**What you should do**:
Which lines below contain the word "agent"? Copy each of them.

=== Section Start ===

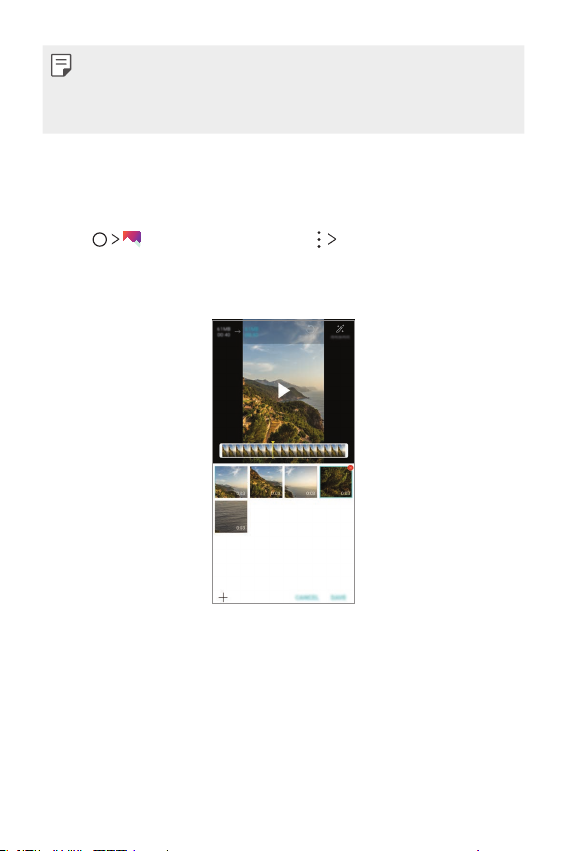568x851 pixels.
Task: Open the three-dot more options menu
Action: coord(318,239)
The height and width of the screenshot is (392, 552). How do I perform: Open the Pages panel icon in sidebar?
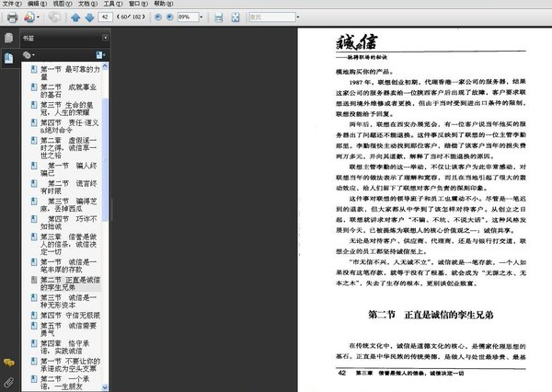[x=9, y=38]
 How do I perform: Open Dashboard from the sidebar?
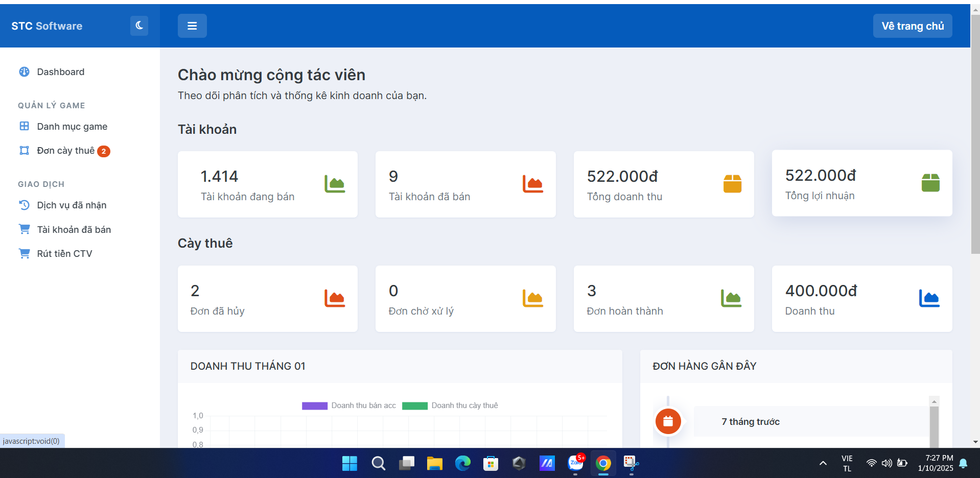pyautogui.click(x=60, y=72)
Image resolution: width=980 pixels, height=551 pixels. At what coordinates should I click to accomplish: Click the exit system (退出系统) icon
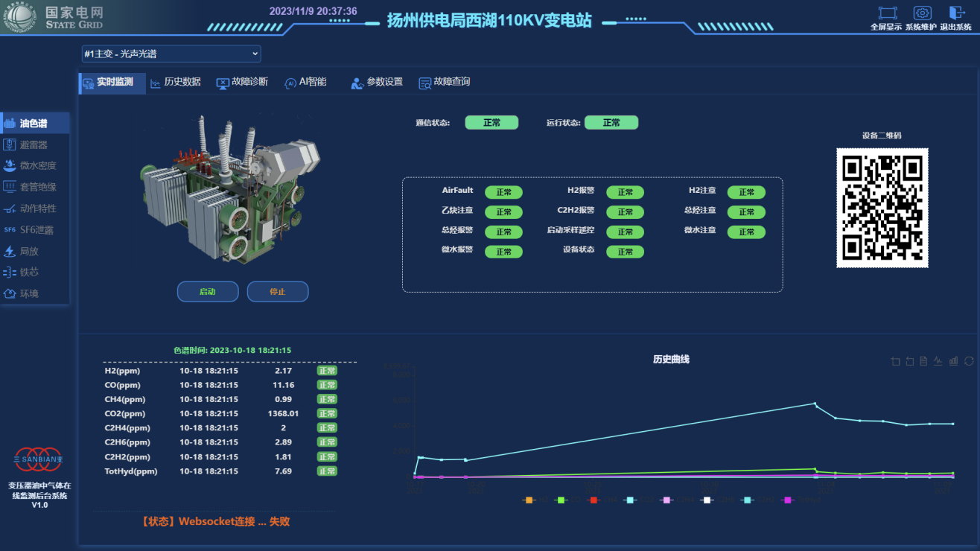[x=956, y=13]
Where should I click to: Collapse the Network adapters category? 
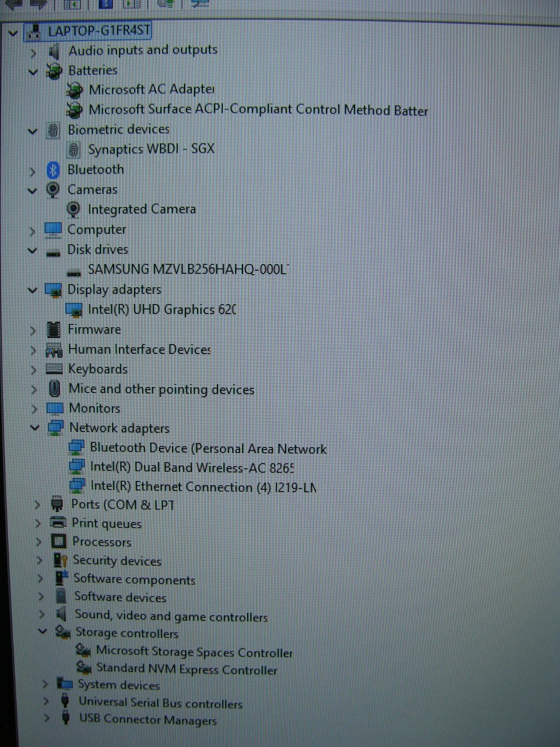click(35, 427)
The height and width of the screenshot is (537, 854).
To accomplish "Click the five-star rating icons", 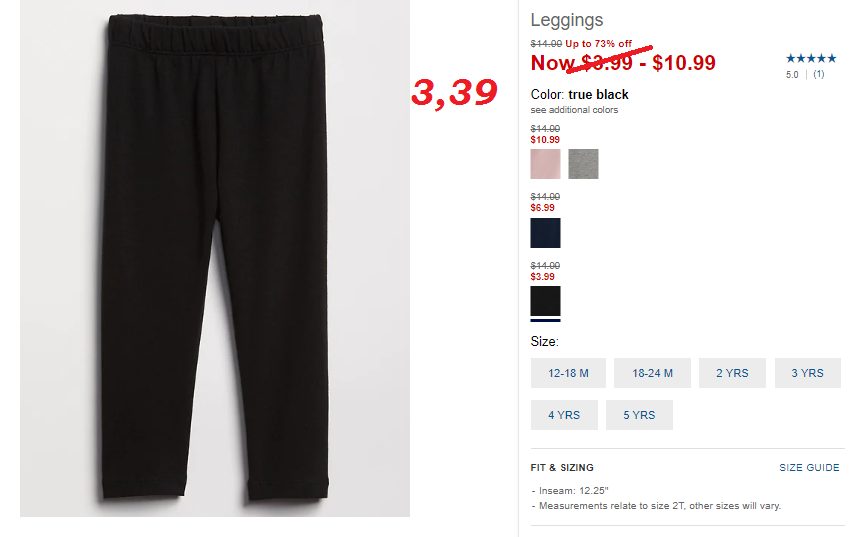I will pyautogui.click(x=811, y=58).

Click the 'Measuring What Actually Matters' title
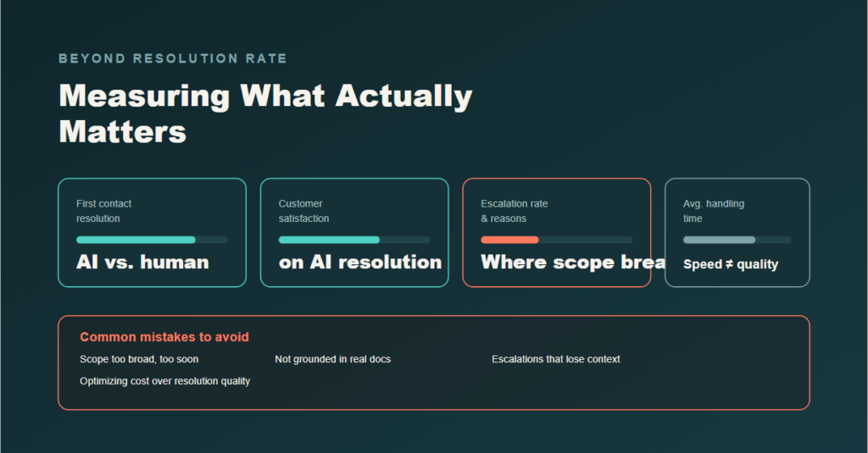[x=265, y=113]
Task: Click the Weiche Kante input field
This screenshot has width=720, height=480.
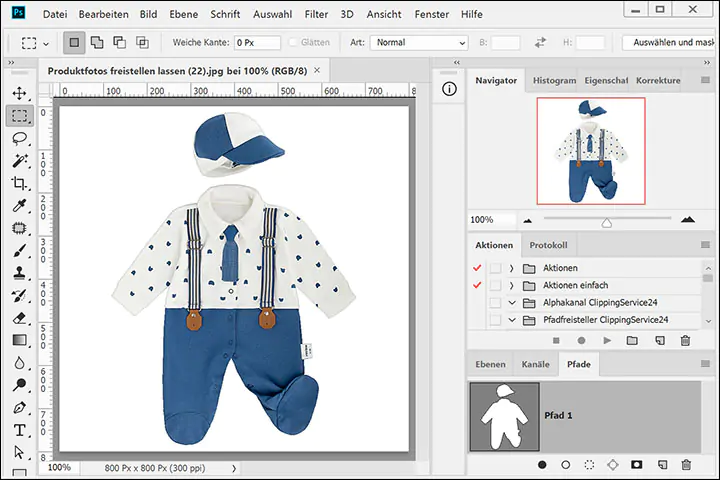Action: point(257,43)
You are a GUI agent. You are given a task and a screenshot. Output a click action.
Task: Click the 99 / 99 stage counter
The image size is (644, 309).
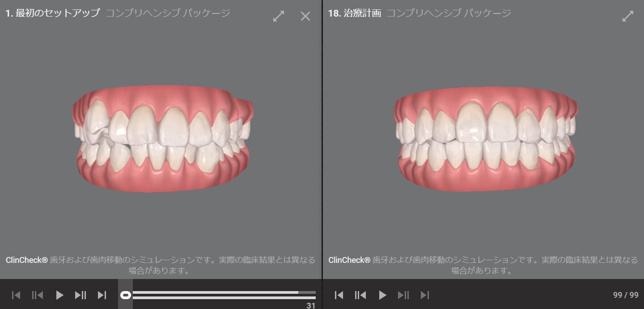pos(626,295)
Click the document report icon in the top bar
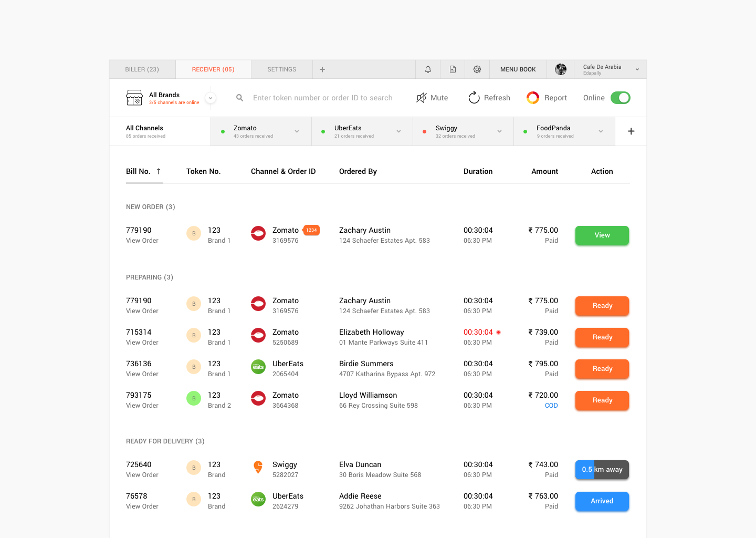Screen dimensions: 756x538 point(453,69)
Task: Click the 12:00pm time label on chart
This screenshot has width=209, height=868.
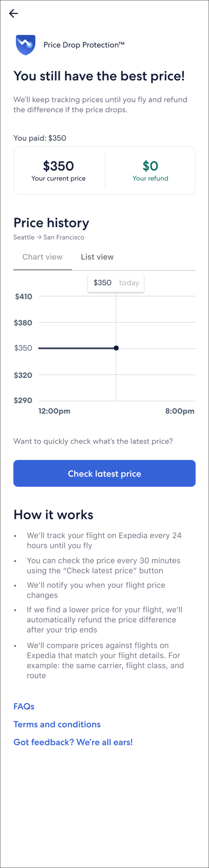Action: [x=54, y=411]
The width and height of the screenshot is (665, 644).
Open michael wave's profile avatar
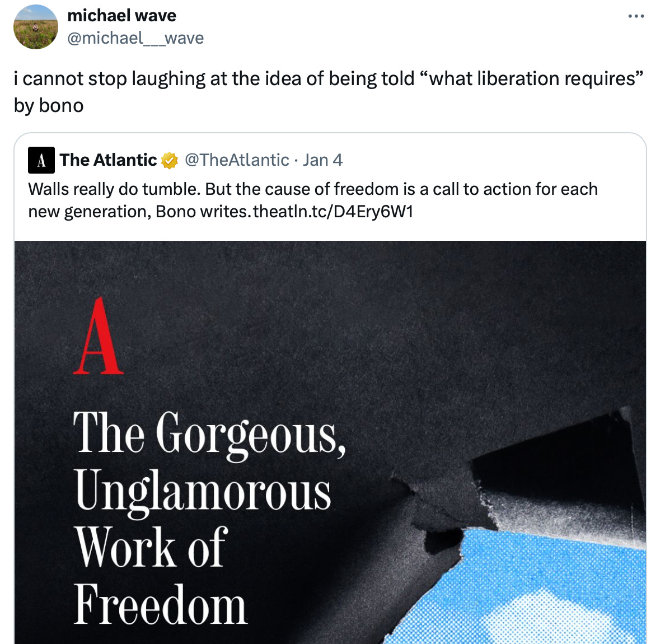pyautogui.click(x=36, y=27)
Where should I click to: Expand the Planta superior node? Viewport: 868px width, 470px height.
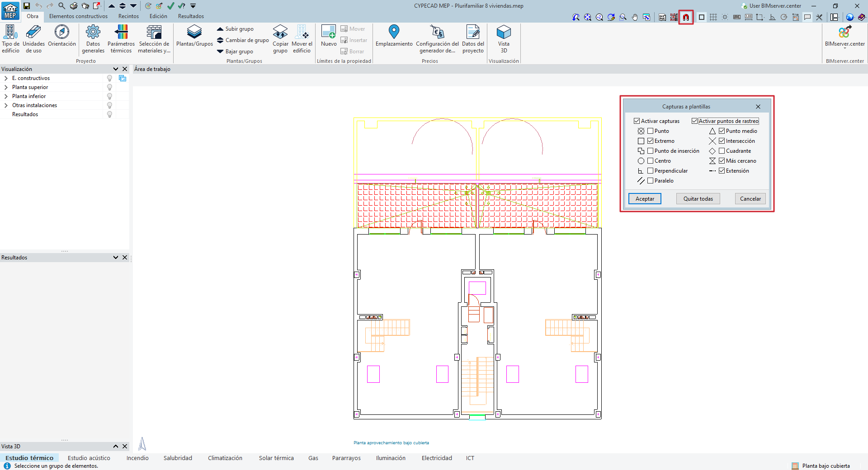coord(6,87)
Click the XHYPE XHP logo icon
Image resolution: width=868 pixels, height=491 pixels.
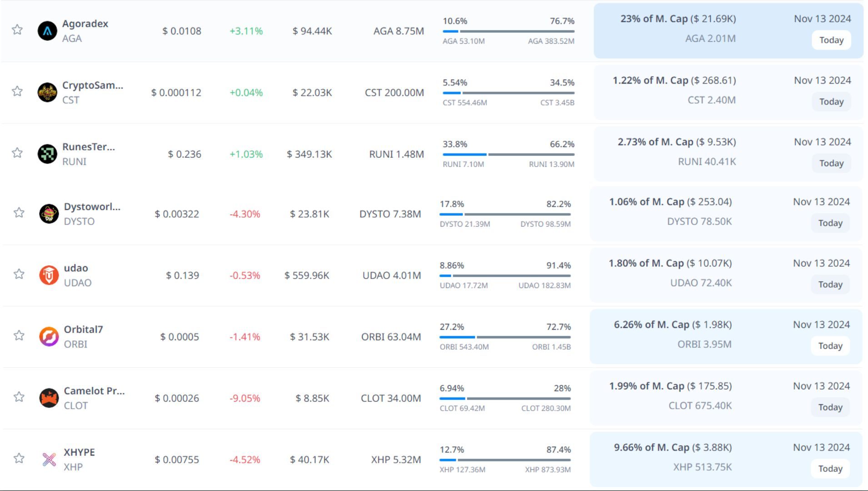pos(49,460)
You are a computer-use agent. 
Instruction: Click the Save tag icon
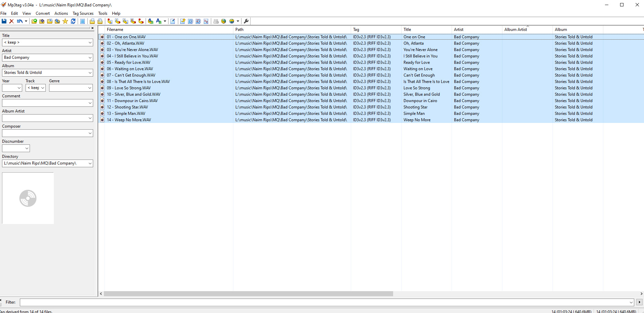pos(4,21)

=== Section End ===

**Output of the task**:
You are a GUI agent. You are given a task and a screenshot. Output a click action.
You are a computer-use agent. 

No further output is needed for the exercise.